- [WHAT YOU SHOULD DO]: Can you give the lines of the listing below, from the line with "This screenshot has width=1230, height=606." up to and including the line with "x-tick-label: 2.5 is", as a JSON list of strings with one string per line and blank lines left out?

- [EXTRACTED MATERIAL]:
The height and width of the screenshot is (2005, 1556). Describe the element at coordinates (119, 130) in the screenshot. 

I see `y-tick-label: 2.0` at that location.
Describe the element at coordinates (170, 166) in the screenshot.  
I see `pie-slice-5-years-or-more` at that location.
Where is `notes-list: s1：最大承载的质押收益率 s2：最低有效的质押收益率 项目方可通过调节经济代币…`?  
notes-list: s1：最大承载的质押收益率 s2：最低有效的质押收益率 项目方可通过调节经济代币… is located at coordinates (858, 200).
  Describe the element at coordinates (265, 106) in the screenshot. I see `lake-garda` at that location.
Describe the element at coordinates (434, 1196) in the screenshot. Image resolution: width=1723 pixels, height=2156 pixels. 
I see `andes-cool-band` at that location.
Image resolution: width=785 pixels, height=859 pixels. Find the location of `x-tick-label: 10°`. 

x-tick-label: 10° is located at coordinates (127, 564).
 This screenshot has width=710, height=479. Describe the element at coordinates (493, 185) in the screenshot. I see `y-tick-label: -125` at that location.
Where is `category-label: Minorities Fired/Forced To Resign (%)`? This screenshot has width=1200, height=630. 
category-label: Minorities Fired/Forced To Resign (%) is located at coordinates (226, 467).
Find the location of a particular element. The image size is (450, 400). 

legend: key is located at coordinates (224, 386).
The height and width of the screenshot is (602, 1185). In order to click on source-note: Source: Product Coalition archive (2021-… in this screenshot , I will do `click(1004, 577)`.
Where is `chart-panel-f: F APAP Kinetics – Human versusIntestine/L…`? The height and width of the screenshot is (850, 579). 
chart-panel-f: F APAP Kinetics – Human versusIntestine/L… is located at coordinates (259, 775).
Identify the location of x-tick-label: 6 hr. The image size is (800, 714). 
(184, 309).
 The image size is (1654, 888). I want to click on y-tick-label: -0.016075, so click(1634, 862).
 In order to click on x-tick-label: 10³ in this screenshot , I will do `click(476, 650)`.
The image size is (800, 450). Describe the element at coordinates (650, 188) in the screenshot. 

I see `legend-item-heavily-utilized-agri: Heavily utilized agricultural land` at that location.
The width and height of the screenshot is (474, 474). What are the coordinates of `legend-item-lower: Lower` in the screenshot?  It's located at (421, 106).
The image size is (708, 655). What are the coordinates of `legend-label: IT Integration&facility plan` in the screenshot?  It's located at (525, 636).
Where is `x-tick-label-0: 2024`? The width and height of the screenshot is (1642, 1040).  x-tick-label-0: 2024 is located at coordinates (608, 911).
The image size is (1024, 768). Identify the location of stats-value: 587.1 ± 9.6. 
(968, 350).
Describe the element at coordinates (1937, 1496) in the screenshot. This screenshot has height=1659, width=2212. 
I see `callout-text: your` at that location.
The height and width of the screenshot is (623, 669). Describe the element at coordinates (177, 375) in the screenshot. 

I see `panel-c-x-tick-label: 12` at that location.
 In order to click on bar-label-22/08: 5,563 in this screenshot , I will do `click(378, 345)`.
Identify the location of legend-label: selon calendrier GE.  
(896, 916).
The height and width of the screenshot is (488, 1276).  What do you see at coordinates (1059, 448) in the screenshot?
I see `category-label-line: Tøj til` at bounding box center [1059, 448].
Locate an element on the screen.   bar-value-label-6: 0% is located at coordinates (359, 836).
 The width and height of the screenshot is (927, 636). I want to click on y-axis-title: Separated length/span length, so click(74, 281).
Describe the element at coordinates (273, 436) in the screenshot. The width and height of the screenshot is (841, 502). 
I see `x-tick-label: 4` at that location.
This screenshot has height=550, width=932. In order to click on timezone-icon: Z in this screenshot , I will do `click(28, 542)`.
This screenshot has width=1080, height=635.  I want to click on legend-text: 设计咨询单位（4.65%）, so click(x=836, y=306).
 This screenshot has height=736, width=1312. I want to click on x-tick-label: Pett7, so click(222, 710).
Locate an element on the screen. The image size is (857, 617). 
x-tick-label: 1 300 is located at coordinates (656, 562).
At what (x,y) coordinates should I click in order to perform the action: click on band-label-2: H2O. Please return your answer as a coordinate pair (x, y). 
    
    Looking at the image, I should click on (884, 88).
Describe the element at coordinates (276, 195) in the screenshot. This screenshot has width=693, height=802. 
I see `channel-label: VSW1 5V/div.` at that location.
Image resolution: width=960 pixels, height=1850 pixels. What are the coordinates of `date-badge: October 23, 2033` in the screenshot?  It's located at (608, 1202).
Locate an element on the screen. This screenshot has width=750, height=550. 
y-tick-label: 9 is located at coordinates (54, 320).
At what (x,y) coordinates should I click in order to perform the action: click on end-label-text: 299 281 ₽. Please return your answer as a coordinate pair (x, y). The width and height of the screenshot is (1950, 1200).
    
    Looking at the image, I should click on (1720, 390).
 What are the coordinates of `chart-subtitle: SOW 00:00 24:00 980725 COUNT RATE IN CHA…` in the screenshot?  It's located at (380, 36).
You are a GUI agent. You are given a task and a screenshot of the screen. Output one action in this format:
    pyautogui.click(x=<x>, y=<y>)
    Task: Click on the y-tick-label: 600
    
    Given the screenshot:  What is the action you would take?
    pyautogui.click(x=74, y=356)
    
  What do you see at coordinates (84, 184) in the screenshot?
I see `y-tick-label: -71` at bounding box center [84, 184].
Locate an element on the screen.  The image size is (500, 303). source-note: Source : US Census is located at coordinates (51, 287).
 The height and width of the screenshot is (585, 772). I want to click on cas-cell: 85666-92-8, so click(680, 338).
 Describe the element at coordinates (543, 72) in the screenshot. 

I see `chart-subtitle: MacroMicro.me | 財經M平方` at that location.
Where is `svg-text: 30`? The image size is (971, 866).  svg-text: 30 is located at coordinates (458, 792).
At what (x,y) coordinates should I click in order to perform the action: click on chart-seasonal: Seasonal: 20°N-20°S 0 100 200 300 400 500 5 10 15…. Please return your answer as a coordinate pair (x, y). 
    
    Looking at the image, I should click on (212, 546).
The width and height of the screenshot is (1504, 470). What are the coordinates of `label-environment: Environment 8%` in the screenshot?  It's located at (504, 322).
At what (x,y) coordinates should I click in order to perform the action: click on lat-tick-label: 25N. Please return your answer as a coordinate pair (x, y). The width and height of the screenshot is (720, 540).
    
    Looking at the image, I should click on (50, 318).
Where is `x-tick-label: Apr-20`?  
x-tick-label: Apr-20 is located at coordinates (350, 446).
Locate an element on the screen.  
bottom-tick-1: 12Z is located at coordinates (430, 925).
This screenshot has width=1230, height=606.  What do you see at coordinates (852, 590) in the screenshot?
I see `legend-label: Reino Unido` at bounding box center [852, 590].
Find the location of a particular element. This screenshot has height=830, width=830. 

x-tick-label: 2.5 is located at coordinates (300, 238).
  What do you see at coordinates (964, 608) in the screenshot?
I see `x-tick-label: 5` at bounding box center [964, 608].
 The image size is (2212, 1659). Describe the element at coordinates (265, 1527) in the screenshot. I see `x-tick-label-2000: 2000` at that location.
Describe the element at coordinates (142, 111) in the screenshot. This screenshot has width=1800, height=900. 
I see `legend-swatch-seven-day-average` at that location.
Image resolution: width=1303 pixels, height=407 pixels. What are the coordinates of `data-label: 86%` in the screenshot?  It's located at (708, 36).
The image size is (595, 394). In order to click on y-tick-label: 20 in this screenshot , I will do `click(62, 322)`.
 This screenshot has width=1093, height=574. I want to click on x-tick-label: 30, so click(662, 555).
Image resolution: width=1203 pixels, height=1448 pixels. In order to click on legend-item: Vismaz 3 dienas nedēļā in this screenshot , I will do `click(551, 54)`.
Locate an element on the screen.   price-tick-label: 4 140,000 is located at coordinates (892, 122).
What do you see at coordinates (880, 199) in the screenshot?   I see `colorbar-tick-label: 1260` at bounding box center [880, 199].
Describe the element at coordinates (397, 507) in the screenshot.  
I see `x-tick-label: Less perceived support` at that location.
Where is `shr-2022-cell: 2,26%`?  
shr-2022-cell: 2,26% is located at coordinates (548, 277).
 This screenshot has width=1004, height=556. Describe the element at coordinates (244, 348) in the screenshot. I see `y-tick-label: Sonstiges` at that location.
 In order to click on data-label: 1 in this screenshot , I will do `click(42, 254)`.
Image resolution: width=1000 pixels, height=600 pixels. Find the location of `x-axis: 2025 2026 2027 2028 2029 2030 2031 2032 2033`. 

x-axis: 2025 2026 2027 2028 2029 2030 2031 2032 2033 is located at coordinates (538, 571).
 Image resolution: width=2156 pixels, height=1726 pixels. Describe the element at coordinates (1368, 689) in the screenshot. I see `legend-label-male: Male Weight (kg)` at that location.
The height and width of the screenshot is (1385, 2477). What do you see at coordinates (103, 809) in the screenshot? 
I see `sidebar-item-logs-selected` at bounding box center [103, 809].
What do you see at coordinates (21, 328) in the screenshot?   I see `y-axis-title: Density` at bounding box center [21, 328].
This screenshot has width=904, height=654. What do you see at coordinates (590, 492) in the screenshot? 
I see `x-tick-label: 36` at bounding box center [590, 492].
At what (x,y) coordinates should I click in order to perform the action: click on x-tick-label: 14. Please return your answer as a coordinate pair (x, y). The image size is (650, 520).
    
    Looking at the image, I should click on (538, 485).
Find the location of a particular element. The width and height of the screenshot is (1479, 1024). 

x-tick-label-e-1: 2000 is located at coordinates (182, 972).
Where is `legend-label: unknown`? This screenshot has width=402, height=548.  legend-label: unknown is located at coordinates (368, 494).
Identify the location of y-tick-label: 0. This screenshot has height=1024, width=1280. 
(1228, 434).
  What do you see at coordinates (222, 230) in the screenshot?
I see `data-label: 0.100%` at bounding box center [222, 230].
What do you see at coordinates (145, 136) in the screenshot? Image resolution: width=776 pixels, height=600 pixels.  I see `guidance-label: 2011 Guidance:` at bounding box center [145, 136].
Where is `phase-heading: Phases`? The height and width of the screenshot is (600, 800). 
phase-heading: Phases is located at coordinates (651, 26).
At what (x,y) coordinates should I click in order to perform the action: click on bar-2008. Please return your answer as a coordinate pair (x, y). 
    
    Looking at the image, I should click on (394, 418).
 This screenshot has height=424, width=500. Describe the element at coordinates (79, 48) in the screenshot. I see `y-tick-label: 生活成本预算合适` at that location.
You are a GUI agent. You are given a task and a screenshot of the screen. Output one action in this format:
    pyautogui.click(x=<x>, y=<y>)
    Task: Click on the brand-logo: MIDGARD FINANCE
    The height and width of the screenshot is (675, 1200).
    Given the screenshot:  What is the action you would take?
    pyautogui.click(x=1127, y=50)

- [TASK RESULT]:
[
  "This screenshot has width=1230, height=606.  What do you see at coordinates (852, 590) in the screenshot?",
  "I see `legend-label: Reino Unido` at bounding box center [852, 590].",
  "Find the location of a particular element. This screenshot has height=830, width=830. ",
  "x-tick-label: 2.5 is located at coordinates (300, 238)."
]